Shipping lines and agents across the region have less than a month to collect empty containers at the Mombasa Port before the Kenya Ports Authority starts disposing of or destroying them.

In a notice, KPA gave the agents up to August 6 to collect any empty container that had been lying at the Port in excess of 30 days by July 1.

According to Bernard Osero, KPA head of corporate affairs, agents and shipping lines were avoiding extra costs at the container warehouses, opting to leave the empty containers at the port.

A token administrative charge of $100 per empty container collected will be applicable, KPA said in the advertisement.

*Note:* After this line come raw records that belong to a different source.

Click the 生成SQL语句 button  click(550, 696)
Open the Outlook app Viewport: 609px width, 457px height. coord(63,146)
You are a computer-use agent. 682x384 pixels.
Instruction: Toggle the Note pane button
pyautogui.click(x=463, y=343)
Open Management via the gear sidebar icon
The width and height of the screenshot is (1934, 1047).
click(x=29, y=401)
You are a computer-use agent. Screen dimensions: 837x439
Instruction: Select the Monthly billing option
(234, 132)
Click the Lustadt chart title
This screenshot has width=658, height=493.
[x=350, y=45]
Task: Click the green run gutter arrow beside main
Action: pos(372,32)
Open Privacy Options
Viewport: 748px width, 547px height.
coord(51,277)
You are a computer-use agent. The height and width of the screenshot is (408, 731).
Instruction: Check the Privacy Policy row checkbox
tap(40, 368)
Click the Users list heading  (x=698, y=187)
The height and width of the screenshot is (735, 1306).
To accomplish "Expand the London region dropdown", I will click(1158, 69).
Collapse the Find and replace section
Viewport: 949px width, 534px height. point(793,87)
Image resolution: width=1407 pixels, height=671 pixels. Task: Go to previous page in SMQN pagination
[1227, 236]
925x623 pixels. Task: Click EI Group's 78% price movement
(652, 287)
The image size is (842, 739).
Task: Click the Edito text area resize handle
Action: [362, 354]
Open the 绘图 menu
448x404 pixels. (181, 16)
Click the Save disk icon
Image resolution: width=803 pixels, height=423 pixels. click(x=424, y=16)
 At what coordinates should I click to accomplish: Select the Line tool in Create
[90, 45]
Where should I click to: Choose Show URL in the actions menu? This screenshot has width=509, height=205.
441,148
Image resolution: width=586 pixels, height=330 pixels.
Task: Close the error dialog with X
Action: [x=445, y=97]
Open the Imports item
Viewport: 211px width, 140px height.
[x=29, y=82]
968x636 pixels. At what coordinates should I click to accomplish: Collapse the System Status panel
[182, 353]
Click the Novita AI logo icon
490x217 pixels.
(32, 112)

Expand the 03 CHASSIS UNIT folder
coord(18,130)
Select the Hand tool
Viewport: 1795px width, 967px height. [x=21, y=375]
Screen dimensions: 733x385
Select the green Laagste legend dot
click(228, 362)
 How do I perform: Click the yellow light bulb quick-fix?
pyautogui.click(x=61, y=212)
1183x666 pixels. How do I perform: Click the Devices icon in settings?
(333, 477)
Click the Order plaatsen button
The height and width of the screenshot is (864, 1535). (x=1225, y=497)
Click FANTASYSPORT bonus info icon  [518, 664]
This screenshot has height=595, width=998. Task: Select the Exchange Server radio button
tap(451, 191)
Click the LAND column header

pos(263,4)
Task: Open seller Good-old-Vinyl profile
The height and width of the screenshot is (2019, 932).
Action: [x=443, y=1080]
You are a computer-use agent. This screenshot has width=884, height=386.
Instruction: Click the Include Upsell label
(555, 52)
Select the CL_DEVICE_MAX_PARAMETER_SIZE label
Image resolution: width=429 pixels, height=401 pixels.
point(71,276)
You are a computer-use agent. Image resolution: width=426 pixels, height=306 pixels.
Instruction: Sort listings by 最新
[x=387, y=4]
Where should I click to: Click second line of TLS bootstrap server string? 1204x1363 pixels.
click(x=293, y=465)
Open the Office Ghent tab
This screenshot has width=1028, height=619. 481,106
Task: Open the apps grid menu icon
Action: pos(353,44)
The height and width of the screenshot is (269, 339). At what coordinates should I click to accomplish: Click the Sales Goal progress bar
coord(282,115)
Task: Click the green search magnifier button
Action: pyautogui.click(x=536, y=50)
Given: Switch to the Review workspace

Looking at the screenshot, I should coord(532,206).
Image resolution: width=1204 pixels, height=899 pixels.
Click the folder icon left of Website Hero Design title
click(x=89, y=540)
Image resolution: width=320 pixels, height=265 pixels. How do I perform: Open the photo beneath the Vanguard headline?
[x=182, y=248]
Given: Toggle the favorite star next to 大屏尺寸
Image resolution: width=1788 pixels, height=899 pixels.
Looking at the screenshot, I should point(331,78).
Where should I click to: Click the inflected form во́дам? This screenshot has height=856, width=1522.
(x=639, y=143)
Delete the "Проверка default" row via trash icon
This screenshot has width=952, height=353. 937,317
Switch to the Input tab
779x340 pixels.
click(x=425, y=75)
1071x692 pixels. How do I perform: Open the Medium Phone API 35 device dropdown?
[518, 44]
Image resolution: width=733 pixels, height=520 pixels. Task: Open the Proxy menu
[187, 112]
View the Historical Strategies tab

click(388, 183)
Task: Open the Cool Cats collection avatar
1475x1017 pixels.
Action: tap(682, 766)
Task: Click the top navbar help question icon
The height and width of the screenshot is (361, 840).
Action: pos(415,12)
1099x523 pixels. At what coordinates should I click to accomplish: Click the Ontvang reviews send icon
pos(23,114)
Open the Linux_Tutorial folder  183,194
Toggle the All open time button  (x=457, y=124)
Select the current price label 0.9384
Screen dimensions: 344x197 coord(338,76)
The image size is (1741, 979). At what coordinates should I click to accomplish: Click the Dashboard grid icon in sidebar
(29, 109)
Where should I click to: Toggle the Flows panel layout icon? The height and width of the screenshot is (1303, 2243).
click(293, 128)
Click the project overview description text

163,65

Juma Tellah, the chief executive of the Kenya Ships Agents Association blamed the Kenya Revenue Authority for failure to communicate on the existence of such containers.

“When cargo is either destroyed or auctioned, the containers are dumped at the port without the knowledge of the lines and agents, it is upon the government-KRA to inform the parties,” said Mr Tellah.

Information flow

Ugandan traders also blame the delay in picking up containers at the port on the lack of free flow of information.

“Ugandan businessmen prefer paying for the shipped goods when the ship has docked, but by the time they discover this through their agents at the port, it is a month later, meaning the goods have already attracted penalties,” said William Lusabya Kidima, the representative of the Ugandan business community in Mombasa.

Experts said the decongestion exercise on cargo and empty containers by KPA should be carried out more often.

The decongestion will enhance the efficiency of the port at a time expansion plans are underway. It is not a warehouse to hold containers and goods,” said Polycarp Igathe, chairman of the Kenya Manufacturers Association.

The launch of the Mombasa Port Community Charter, which hopes to bring together 24 agencies, is expected to improve efficiency.

A single window is expected to double East African trade to $33.3 billion by 2016, and enhance transport along the Northern Corridor from the port of Mombasa to Uganda, Rwanda and Burundi.

“By bringing together all clearing agents and authorities at the port, it will be easy to find a way of working together and reducing the cost of doing business,” said Meshack Kipturgo, executive director of the Shippers Council of East Africa.